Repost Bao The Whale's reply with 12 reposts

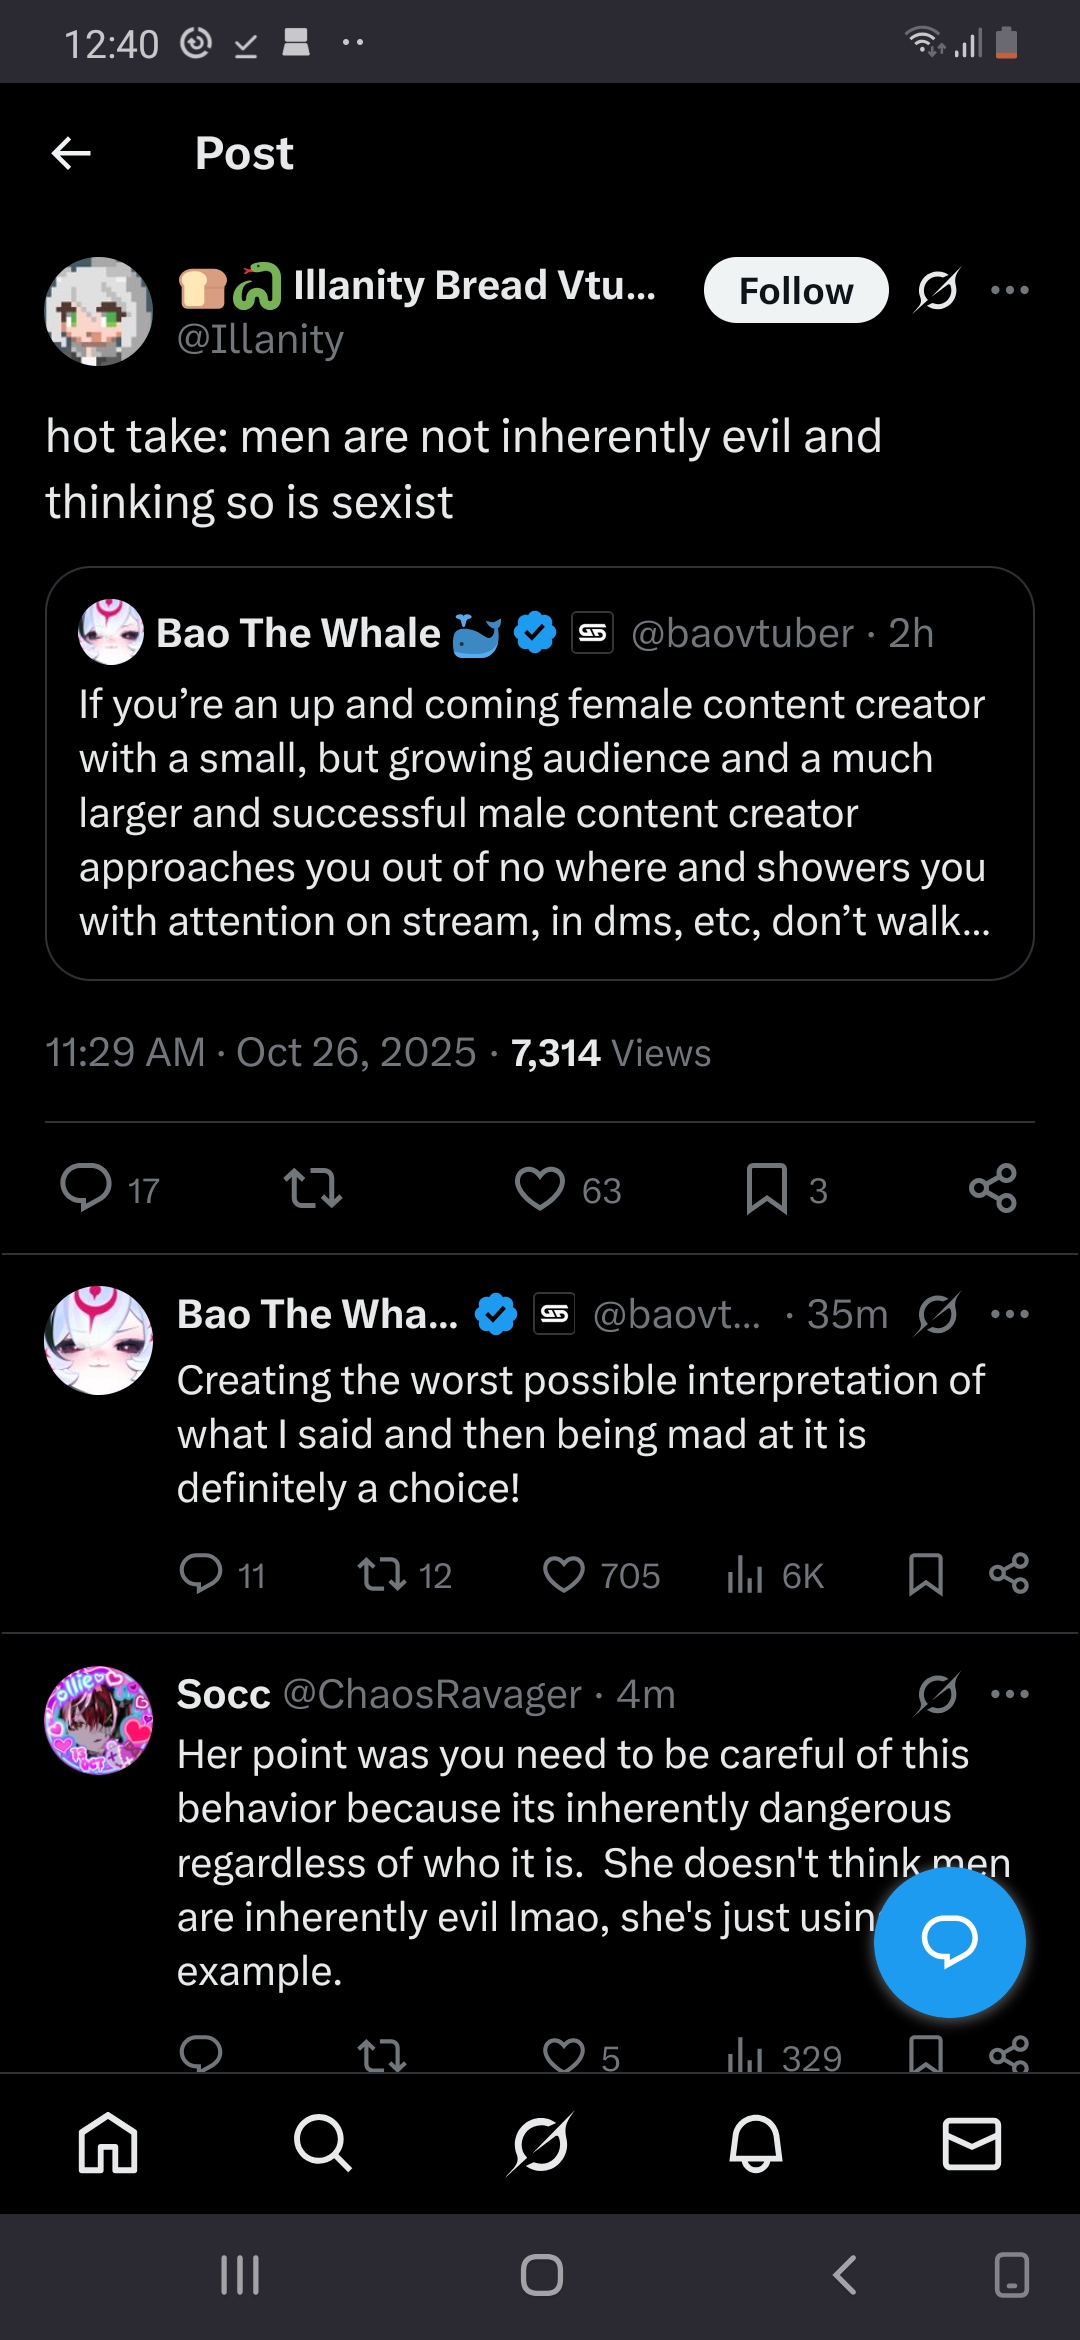382,1575
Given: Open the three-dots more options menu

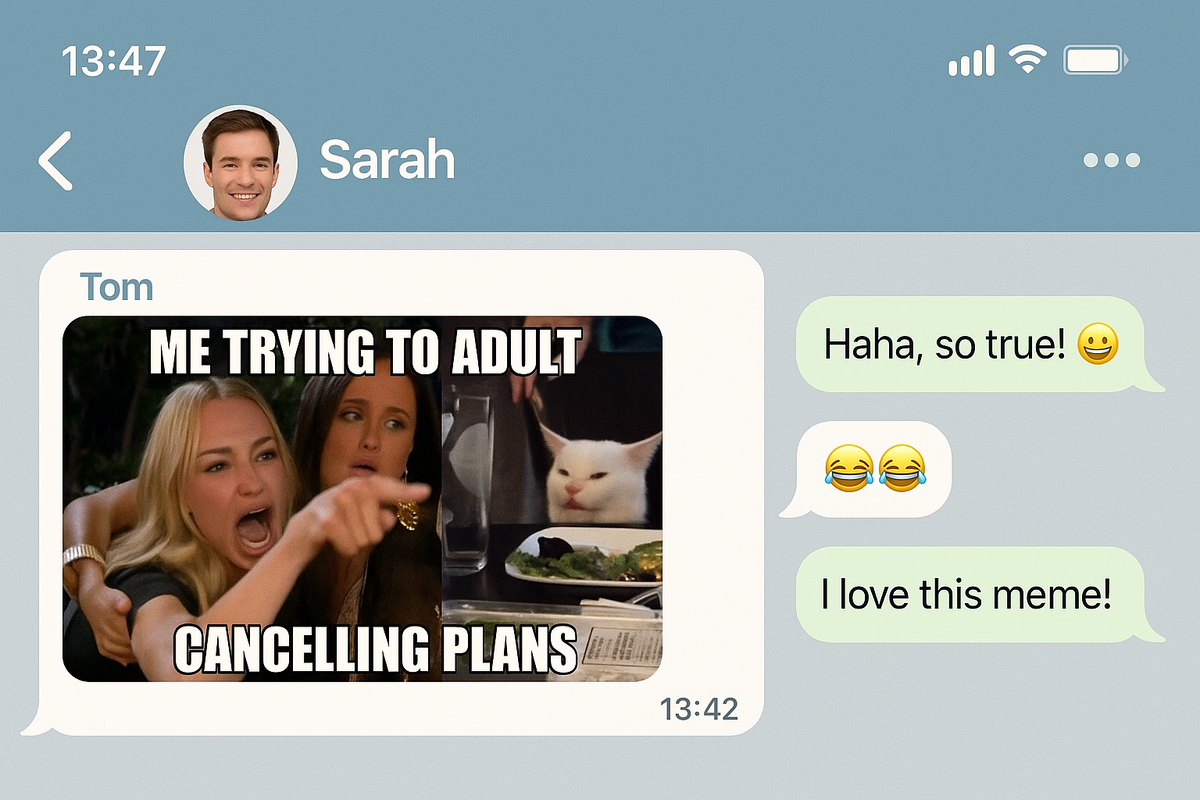Looking at the screenshot, I should click(x=1111, y=160).
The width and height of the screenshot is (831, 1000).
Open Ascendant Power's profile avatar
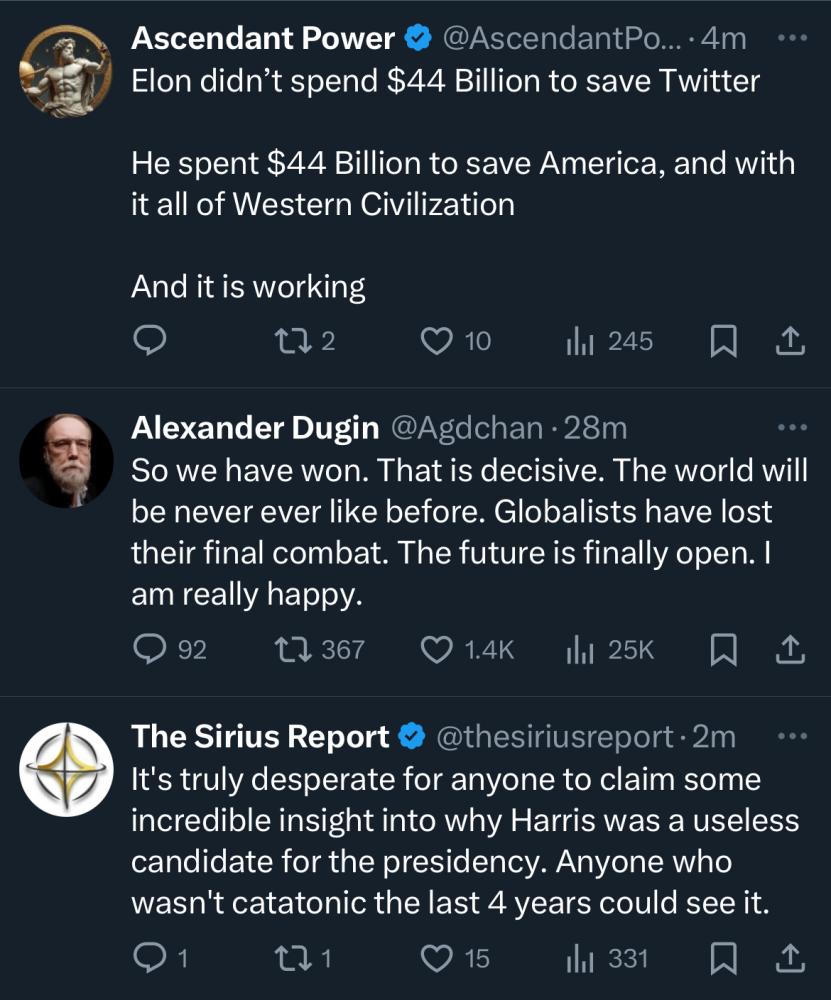66,71
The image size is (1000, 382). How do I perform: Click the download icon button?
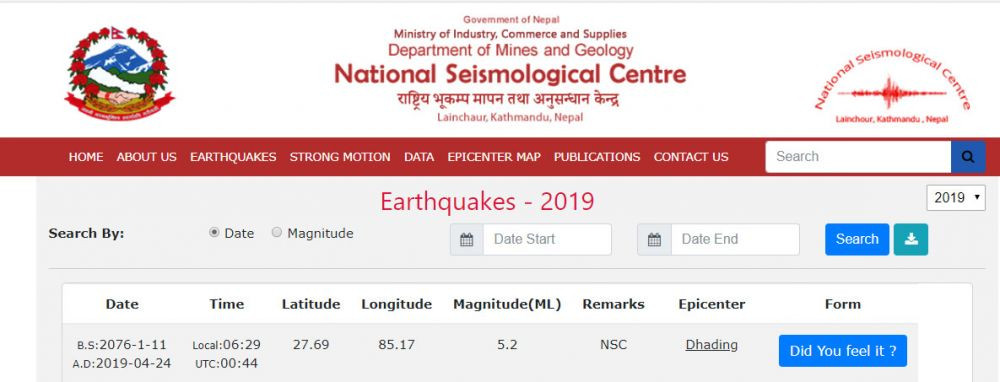pos(911,239)
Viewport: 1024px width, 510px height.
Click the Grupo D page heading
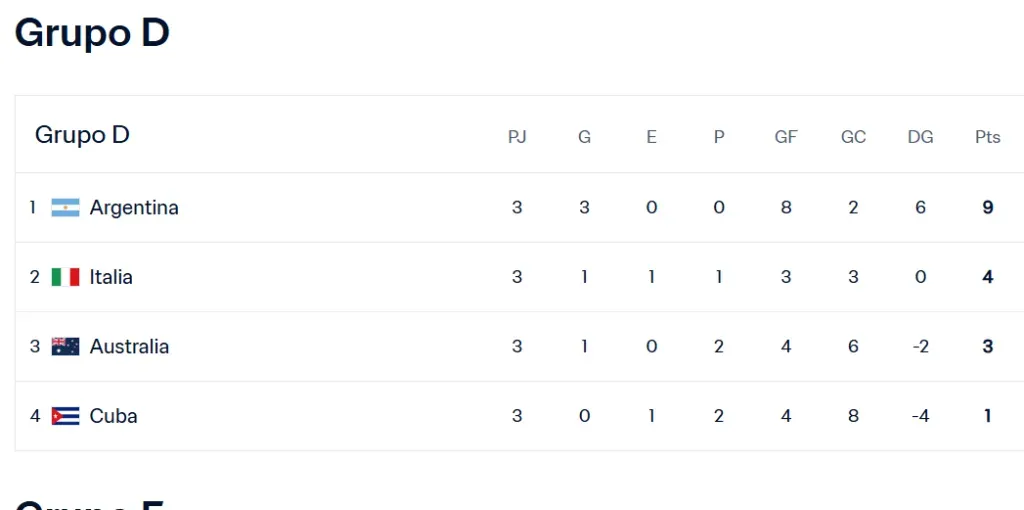coord(92,33)
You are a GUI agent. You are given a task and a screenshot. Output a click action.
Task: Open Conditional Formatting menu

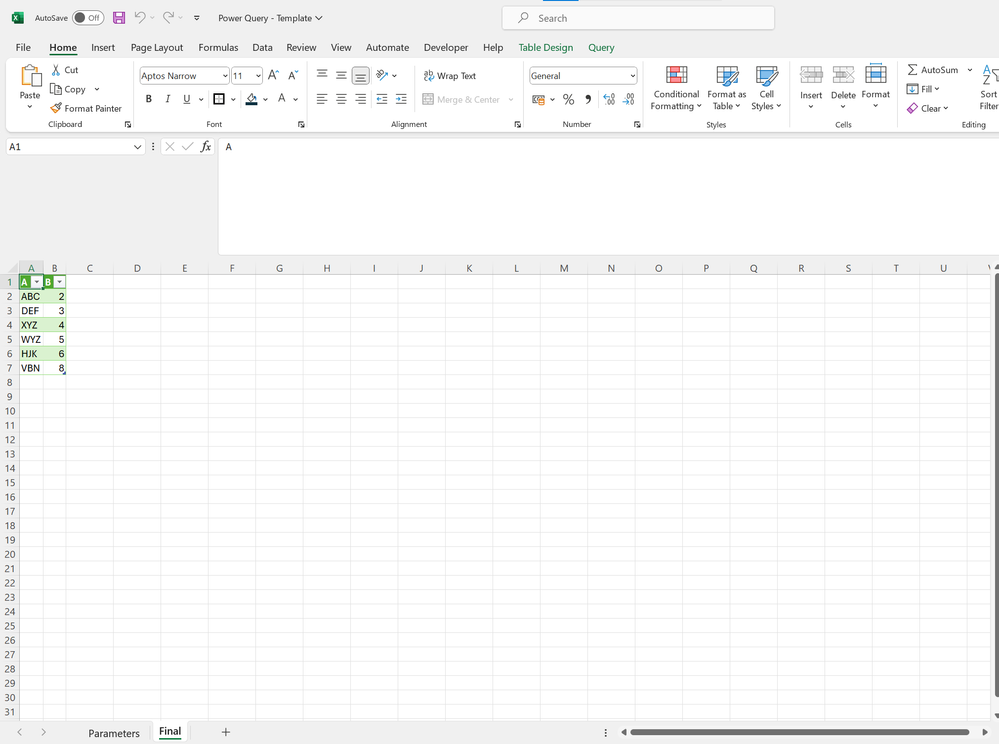pos(676,88)
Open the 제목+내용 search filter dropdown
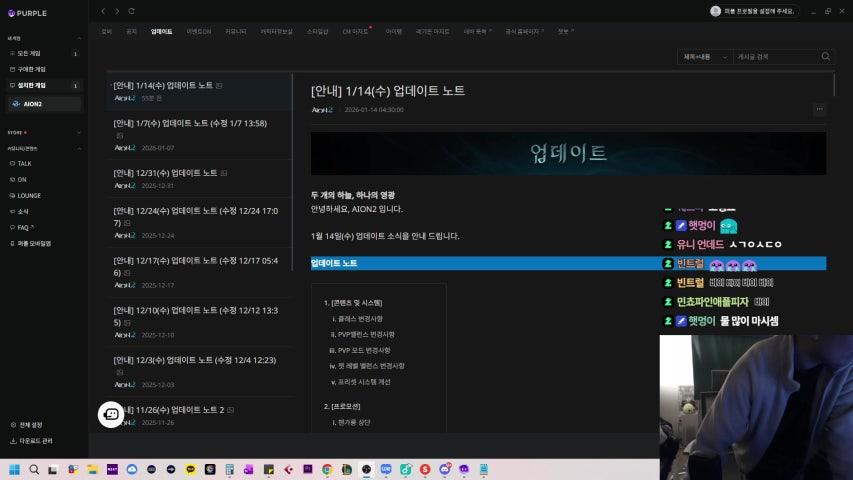This screenshot has width=853, height=480. tap(703, 57)
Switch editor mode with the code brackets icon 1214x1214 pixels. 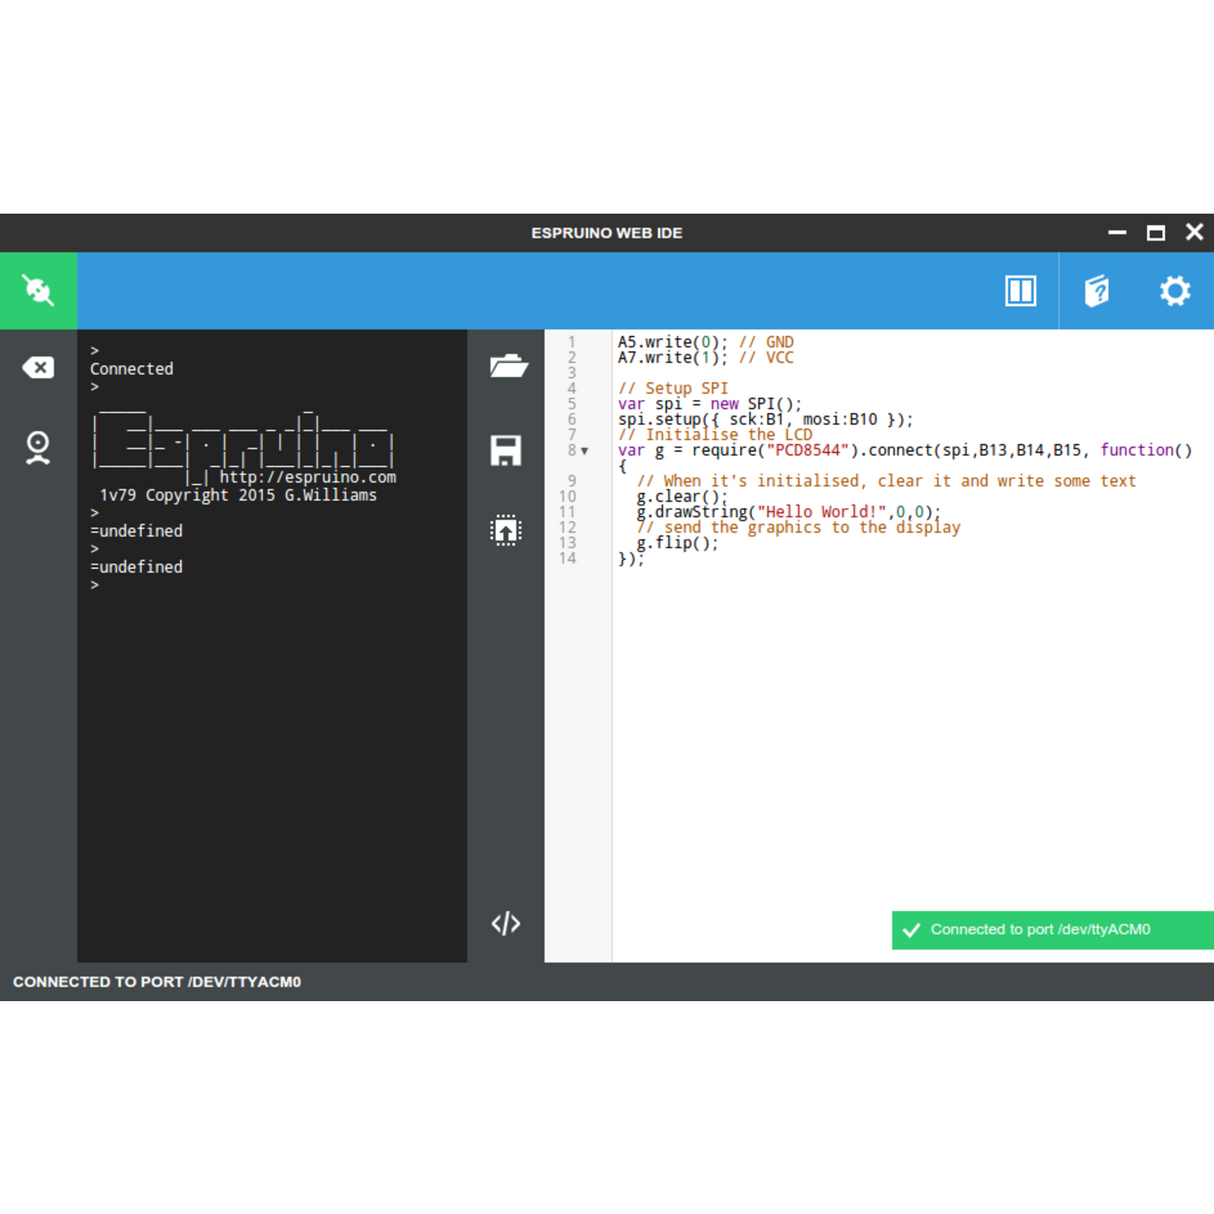tap(506, 923)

Work instruction: Give back, exactly as written, the lines from the top of the material through the line with "Viewport: 1024px width, 510px height.", ends included and pictures left aside.

Answer to this task:
Repost Bao The Whale's reply with 12 reposts

382,1575
Given: Open the three-dots more options menu

Looking at the screenshot, I should click(x=1111, y=160).
The width and height of the screenshot is (831, 1000).
Open Ascendant Power's profile avatar
66,71
The image size is (1000, 382). How do I perform: Click the download icon button?
pos(911,239)
Viewport: 1024px width, 510px height.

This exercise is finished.